* **What the task requires**:
Transcribe only what runs from the line including "Task: Click the floppy disk status icon" through the last line of the entries, exactly as it appears.
━━━ Extracted entries
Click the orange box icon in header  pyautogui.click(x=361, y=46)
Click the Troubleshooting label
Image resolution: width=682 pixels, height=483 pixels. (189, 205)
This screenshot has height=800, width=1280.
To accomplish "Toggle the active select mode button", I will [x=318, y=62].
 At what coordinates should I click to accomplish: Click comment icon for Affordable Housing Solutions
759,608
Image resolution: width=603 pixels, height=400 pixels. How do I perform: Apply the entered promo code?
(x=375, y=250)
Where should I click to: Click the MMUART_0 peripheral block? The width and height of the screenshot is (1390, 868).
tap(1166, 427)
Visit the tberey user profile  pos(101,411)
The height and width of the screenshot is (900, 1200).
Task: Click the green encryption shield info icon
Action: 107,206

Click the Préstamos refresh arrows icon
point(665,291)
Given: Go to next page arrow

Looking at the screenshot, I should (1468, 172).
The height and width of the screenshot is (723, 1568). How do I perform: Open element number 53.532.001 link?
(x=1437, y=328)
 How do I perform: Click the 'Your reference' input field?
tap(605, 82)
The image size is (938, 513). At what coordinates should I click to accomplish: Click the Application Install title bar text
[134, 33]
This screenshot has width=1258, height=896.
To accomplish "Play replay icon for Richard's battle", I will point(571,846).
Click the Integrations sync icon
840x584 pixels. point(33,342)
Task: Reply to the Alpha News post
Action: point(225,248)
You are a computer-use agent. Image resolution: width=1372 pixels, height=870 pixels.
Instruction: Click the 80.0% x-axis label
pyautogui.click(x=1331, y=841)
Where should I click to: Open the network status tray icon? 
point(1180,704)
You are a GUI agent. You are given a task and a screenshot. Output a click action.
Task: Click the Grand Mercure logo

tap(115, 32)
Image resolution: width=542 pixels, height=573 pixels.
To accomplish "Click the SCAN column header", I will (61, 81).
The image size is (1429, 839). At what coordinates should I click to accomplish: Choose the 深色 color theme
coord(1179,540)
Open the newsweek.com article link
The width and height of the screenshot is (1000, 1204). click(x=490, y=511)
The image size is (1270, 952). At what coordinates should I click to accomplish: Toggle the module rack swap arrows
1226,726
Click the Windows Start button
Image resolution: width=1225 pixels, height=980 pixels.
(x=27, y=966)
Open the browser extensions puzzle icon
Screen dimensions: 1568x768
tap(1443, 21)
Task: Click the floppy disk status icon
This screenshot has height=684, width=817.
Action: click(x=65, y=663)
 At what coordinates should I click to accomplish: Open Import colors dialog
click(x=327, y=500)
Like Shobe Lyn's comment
━━━━━━
* **Reply to the task**:
Task: Click the floppy disk status icon
This screenshot has height=684, width=817.
Action: click(x=65, y=663)
 At what coordinates should I click to accomplish: Open Import colors dialog
click(x=327, y=500)
Like Shobe Lyn's comment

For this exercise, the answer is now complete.